Day 81 – Tintagel to Crackington Haven 15th October 2016

Day 81 – Tintagel to Crackington Haven 15th October 2016

img_1387Another bad journey down from Paddington yesterday. This time the trains were delayed for two hours because someone had been hit by a train at West Ealing. With nothing to do but wait we whiled away the time in the pub.

Two glasses of wine and a Cornish pasty, later we got on the packed train – along with all the other passengers from delayed trains. Including a dog, named Daisy. The dog was fine but its owner talked to it incessantly. At one point it made a break for freedom, Jon guessed in search of the quiet carriage.

It was noticeable how much shorter the journey was than the last one down to Penzance – progress measured in train journey times!

We managed to rearrange our lift from Bodmin and got to Tintagel around seven. Sadly too late to go to the headland, although there was a splendid moon.

This morning were delayed in setting off because the luggage people hadn’t confirmed the pick-up. We mooched around the village before concluding that we would leave cash with our B & B to send the bags on by taxi, if they weren’t collected. We also collected some pasties for lunch. We finally set out around 9.40, down the lane to meet the coast path just to the north east of the village.

Today is marked as strenuous in the book.  There were lots of ups and downs and, although no single one was as fierce as the days before Tintagel, there were fewer long flat bits. All the way, looking back, we could see the vast Victorian Hotel, the Camelot Castle, out on the headland.
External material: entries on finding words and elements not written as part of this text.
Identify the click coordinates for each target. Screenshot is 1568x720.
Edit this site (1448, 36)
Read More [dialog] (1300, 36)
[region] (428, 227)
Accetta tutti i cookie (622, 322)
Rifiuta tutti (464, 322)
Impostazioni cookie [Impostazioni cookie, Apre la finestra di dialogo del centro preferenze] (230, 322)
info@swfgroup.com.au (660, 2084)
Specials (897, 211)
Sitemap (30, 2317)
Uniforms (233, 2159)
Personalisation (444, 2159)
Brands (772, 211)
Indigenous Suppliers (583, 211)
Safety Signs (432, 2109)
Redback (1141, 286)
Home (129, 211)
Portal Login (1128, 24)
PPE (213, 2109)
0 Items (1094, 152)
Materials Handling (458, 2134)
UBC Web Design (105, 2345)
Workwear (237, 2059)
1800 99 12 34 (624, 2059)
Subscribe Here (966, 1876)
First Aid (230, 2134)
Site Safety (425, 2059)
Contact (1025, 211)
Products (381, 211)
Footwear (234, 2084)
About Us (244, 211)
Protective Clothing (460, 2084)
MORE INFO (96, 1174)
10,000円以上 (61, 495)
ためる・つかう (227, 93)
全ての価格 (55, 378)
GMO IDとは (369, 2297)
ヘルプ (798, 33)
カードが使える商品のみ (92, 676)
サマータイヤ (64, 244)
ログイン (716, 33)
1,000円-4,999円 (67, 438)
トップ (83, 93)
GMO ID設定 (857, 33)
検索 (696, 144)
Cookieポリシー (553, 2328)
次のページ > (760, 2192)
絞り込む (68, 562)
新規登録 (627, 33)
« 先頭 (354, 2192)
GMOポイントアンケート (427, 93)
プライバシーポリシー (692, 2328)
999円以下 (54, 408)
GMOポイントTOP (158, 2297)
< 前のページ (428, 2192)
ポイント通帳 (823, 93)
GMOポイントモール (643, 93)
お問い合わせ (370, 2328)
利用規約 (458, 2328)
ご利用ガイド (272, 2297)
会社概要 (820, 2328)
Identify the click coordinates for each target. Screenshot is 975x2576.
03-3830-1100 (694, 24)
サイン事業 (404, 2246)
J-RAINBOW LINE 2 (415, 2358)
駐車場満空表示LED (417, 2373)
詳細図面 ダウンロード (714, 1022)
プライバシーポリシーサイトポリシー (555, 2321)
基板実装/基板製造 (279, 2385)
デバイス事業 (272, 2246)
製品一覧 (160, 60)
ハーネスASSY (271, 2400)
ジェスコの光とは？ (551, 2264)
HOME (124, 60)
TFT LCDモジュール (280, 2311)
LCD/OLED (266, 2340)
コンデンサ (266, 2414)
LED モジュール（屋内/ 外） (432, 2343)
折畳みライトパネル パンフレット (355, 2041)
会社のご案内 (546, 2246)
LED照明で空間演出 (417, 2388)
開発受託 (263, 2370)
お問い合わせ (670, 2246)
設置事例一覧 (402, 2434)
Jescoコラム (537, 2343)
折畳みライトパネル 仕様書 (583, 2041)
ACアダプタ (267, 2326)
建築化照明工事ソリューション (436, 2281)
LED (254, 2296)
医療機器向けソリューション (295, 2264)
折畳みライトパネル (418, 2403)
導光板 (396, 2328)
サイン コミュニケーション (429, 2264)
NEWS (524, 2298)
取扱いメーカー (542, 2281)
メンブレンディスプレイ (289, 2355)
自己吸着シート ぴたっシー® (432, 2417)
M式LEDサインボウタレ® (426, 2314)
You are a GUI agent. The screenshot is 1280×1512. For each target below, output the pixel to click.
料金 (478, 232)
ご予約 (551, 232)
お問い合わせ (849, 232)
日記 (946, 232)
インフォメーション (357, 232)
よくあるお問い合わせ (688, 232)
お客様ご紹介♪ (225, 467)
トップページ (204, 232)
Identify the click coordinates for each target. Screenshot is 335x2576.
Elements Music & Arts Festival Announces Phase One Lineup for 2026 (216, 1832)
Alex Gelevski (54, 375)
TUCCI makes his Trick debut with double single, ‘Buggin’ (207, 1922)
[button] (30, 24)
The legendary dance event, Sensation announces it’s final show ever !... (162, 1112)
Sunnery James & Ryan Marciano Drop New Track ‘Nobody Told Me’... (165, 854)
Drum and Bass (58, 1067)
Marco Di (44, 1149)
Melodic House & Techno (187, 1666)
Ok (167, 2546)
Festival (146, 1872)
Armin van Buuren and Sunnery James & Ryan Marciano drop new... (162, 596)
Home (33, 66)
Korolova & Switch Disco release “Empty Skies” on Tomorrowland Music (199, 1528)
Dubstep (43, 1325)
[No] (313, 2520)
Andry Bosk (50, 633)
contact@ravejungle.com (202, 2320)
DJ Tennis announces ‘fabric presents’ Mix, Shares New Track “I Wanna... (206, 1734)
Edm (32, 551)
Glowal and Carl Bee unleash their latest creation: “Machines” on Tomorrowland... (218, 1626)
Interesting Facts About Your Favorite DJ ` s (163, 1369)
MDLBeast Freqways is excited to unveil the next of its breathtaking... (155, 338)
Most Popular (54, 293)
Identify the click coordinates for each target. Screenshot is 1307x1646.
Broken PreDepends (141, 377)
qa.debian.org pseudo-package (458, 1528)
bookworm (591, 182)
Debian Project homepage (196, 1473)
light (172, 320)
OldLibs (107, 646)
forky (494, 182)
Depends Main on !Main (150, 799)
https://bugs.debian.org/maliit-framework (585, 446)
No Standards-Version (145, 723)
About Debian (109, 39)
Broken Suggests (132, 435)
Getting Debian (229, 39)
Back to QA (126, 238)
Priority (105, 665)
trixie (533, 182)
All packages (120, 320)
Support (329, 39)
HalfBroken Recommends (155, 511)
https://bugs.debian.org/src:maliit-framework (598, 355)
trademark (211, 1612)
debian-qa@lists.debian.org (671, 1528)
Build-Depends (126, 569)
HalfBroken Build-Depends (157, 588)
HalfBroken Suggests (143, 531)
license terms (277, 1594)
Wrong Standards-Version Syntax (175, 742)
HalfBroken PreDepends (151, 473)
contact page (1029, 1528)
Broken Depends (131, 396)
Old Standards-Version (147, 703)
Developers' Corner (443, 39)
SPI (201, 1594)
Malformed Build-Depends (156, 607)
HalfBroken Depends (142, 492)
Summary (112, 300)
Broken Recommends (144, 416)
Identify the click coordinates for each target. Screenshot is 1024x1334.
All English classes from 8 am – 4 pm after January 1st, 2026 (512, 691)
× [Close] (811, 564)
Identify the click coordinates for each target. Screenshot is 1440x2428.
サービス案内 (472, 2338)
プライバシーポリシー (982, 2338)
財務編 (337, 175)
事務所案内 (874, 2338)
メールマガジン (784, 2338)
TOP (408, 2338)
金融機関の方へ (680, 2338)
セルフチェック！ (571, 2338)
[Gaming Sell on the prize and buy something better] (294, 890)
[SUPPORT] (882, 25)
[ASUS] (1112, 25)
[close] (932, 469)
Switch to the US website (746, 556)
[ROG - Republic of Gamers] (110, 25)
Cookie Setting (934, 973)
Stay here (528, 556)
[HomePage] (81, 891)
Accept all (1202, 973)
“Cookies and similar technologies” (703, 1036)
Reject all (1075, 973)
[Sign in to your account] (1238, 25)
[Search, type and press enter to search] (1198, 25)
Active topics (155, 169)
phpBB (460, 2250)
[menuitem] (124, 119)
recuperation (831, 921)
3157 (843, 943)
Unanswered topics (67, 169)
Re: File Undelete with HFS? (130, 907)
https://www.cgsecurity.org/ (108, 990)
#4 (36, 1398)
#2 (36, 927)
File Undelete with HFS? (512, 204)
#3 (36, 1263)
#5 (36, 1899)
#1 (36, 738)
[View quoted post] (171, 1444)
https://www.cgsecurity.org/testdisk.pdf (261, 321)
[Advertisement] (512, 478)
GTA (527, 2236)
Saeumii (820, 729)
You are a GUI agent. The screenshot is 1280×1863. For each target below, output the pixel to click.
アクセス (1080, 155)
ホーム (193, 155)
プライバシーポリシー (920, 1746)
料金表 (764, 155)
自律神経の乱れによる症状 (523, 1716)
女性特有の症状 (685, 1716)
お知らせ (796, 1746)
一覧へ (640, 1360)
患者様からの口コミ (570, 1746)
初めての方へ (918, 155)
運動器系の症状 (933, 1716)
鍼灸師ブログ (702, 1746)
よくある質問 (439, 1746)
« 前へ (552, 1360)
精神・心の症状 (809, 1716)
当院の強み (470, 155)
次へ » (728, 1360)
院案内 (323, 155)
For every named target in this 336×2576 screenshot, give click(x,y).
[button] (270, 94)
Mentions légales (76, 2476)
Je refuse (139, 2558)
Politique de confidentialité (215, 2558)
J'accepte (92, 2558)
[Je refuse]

It never seemed to get much further away. Whilst the weather started sunny, by the time we got to Boscastle – the place almost washed away by floods a few years ago, it was beginning to spit.img_1417

We stopped in a very nice tea shop for coffee and cake, and as we ate the rain began to come down in stair rods. A vote was held to delay setting out for half an hour to see if it cleared. But it didn’t. So we left around 1.45, suitably plasticked up. It poured for another forty five minutes.

Strangely, it is easier to walk on a soaking path, than a damp one. Damp paths are far more slippery than wet ones. The views were tremendous – the autumn colours looking very dramatic against the grey sky. img_1428 The rain stopped and the sky turned bright blue, the water turquoise and calm, and the last couple of hours were gorgeous.

Now in the pub at Crackington Haven in what would be a nice room if the window were not nailed shut. We had an excellent dinner – I tried some Cornish gin very good indeed! Quite herby. We covered a pleasant 12.5 miles.

The moon was full so Rachel and I had a brief walk down to the sea front it was gorgeous in the moonlight apart from a very disconcerting shadow that looked like Quasimodo beating someone with a club.